MoE-Infinity [Feature Request]How to measure the generation throughput(token/s)?

Prerequisites

[x] I have searched existing issues and reviewed documentation.

Problem Description

I want to measure the DeepSeek-v2-Lite-Chat throughput of MoE-infinity using RTX 4080 Super(16GB).The code I used is as follows:. But the average throughput is about 2.935 token/s, which is slower than llama.cpp(in my test the decode throughput is 3.99 tokens per second).Is it something wrong in my test? I have read your paper, the MoE-infinity is much faster, but I got a slower result? Note that The device_memory_ratio is 0.7 because I will encounter CUDA error if I use a number greater than 70%.

Proposed Solution

Here is my inference code of MoE-infinity:

import torch
import time
import os
from transformers import AutoTokenizer, TextStreamer
from moe_infinity import MoE
os.environ['CUDA_VISIBLE_DEVICES'] = '2'  
user_home = os.path.expanduser('~')
checkpoint = "/share-data/wzk-1/model/deepseek-v2-lite"
tokenizer = AutoTokenizer.from_pretrained("deepseek-ai/DeepSeek-V2-Lite-Chat")
tokenizer.pad_token = tokenizer.eos_token
config = {
    "offload_path": os.path.join(user_home, "moe-infinity"),
    "device_memory_ratio": 0.7,  
}
model = MoE(checkpoint, config)
streamer = TextStreamer(tokenizer)


input_texts = [
    "Tell me a story begin with: Once upon a time",
    "Give me an introduction of Bitcon",
    "Translate 'I love you' into at least 10 languages",
    "write a C++ program of QuickSort"
]

inputs = tokenizer(input_texts, return_tensors="pt", padding=True, truncation=True)
input_ids = inputs["input_ids"].to("cuda:0")
attention_mask = inputs["attention_mask"].to("cuda:0")

total_time = 0
total_tokens = 0
for i in range(len(input_texts)):
    start_time = time.time()
    output_ids = model.generate(
        input_ids=input_ids[i].unsqueeze(0),
        attention_mask=attention_mask[i].unsqueeze(0),
        streamer=streamer,
        max_new_tokens=256
    )
    end_time = time.time()
    elapsed_time = end_time - start_time
    total_time += elapsed_time
    generated_tokens = len(output_ids[0]) - len(input_ids[I])
    total_tokens += generated_tokens
    output_text = tokenizer.decode(output_ids[0], skip_special_tokens=True)
    decode_throughput = generated_tokens / elapsed_time
    # print(f"Output {i+1}: {output_text}")
    print(f"generated {generated_tokens} using {elapsed_time:.3f} seconds, decode throughput is {decode_throughput:.3f} token/s")
    print("-" * 60)
throughput = total_tokens / total_time
print(f"Total time: {total_time:.3f} seconds")
print(f"Total tokens generated: {total_tokens}")
print(f"Throughput: {throughput:.3f} tokens/second")

Alternatives Considered

No response

Additional Context

Here is one of my outputs using MoE-infinity. I have try many inputs but the decode throughput is about 2.746 token/s.

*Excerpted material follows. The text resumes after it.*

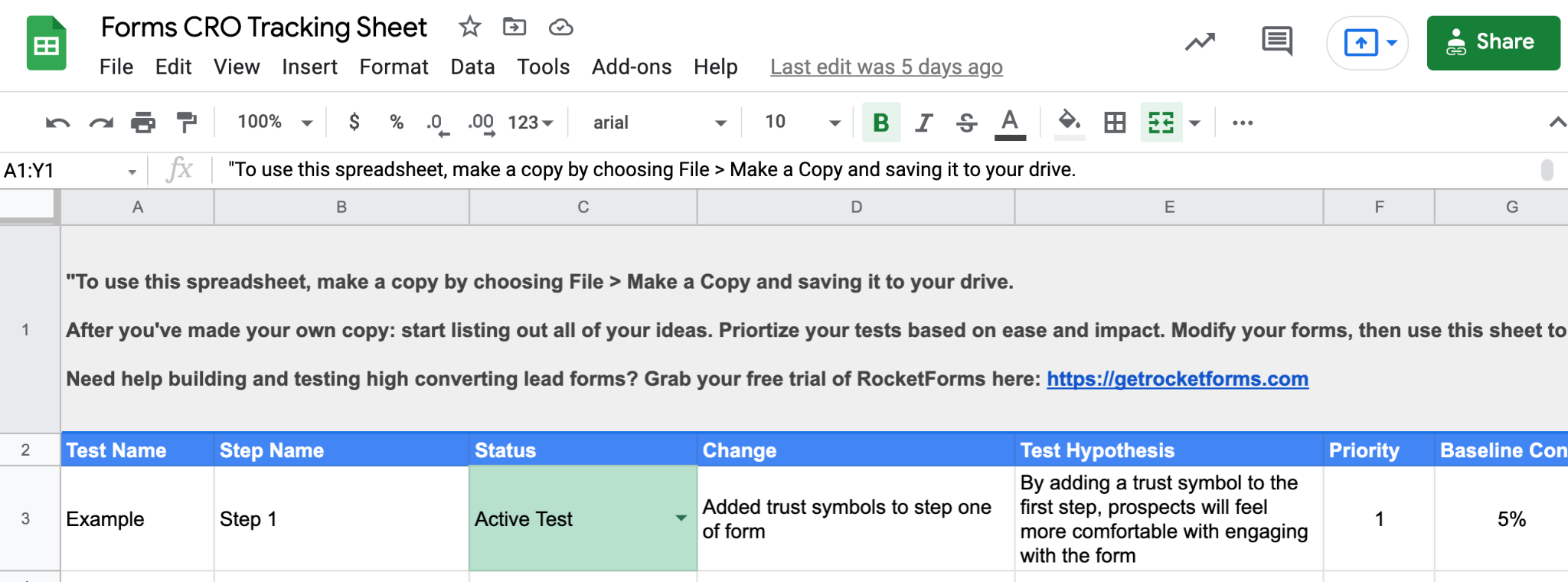Format selection as currency

pyautogui.click(x=354, y=123)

Translate 'I love you' into at least 10 languages
1. Spanish: Te amo
2. French: Je t'aime
3. German: Ich liebe dich
4. Italian: Ti amo
5. Portuguese: Eu te amo
6. Russian: Я тебя люблю (Ya tebya lyublyu)
7. Chinese (Simplified): 我爱你 (Wǒ ài nǐ)
8. Japanese: 愛してる (Aishiteru)
9. Hindi: मैं तुमसे प्यार करता हूँ (Main tumse pyar karta hoon)
10. Arabic: أحبك (Uhibbuka)<｜end▁of▁sentence｜>
generated 163 using 55.541 seconds, decode throughput is 2.935 token/s

Here is the outputs of llama.cpp, which uses '.gguf' files converted from original model files.

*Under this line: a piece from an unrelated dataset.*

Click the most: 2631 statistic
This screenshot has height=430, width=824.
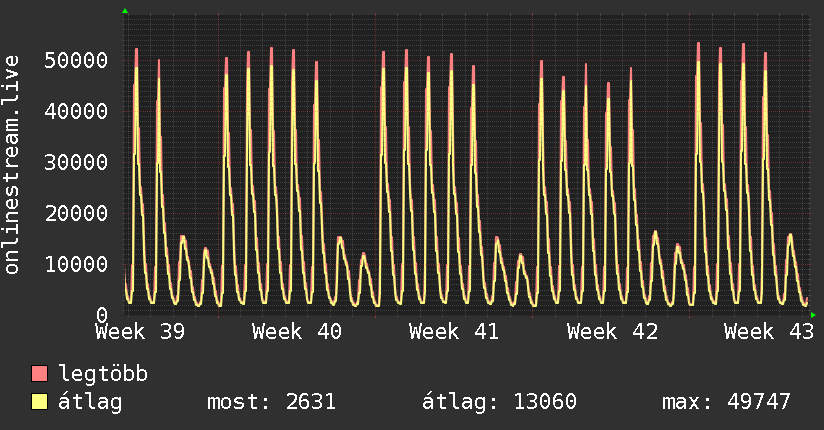click(271, 402)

llama_perf_sampler_print:    sampling time =      26.48 ms /   349 runs   (    0.08 ms per token, 13182.25 tokens per second)
llama_perf_context_print:        load time =    5984.14 ms
llama_perf_context_print: prompt eval time =    2251.78 ms /    39 tokens (   57.74 ms per token,    17.32 tokens per second)
llama_perf_context_print:        eval time =  122985.89 ms /   491 runs   (  250.48 ms per token,     3.99 tokens per second)
llama_perf_context_print:       total time =  144492.51 ms /   530 tokens

Importance

Nice to have

Usage Statistics (Optional)

No response

Mar 25 '25 08:03 wuooo339

You have include the prefill time as in decoding throughput which is not correct, TTFT needs to be excluded. See StopWatch for example

Mar 25 '25 10:03 drunkcoding

@drunkcoding I am sorry to disturb you again. But in my case, llama.cpp is about 70% faster. The result below is just one case of the "tasksource/bigbench" and other outputs are similar.

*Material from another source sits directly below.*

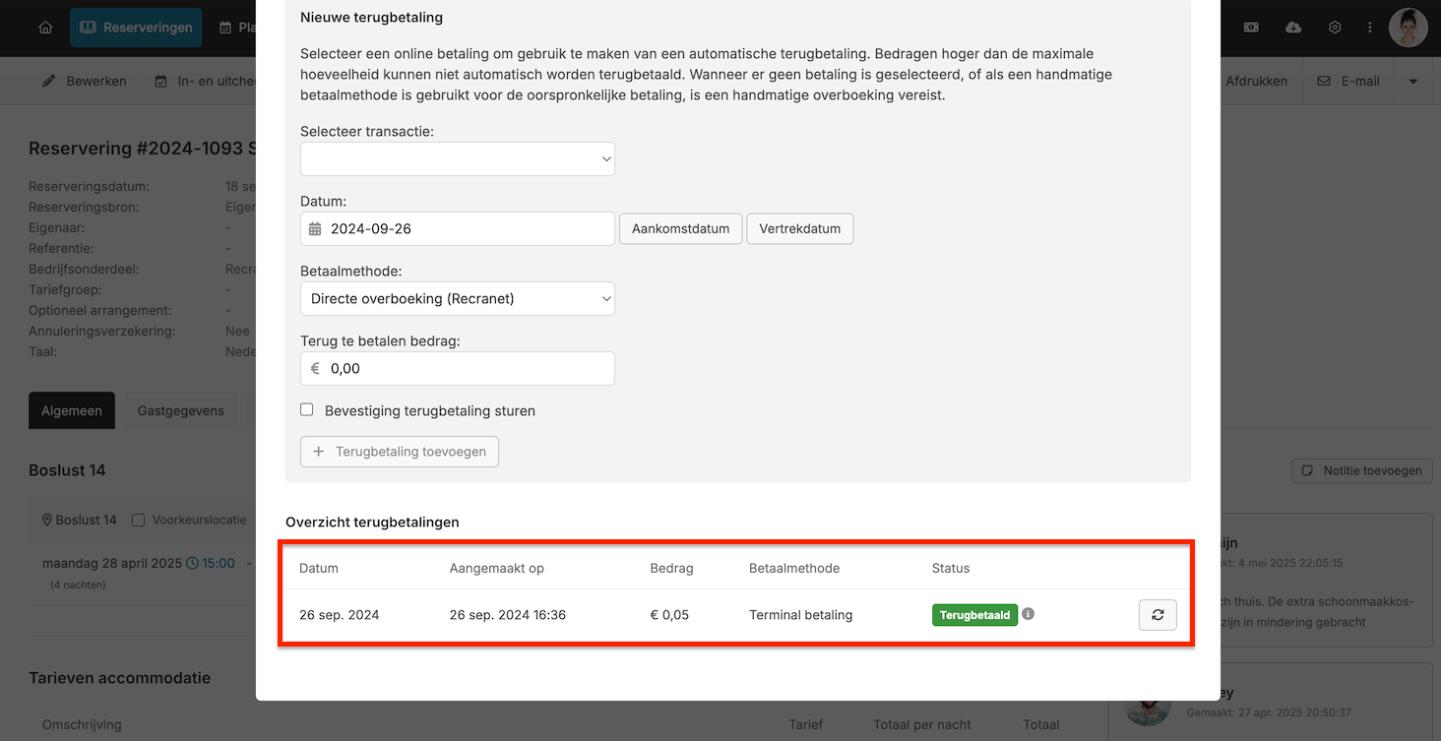
Task: Expand the dropdown arrow next to E-mail
Action: click(x=1413, y=81)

Here is the result of llama.cpp:

In what follows, we provide short narratives, each of which illustrates a common proverb. Narrative: Vincent was a leather jacket wearing greasy haired tough guy. Everyone at school was scared of Vincent. One day Samantha was stranded when her car broke down. Vincent rode by on his motorcycle and offered her a ride home. The next day at school Samantha told all her friends that despite how tough Vincent made himself out to be, he was actually a very nice guy.This narrative is a good illustration of the following proverb:
Ah, the proverb that comes to mind after reading this narrative is: "Never judge a book by its cover." Vincent's tough exterior and fearsome reputation are in stark contrast to his act of kindness towards Samantha. By offering her a ride home, he defies the stereotype others might have of him, revealing a softer, more compassionate side. This narrative serves as a powerful illustration of the proverb's message, suggesting that appearances can be deceiving and that it's important to look beyond first impressions to truly understand a person's character.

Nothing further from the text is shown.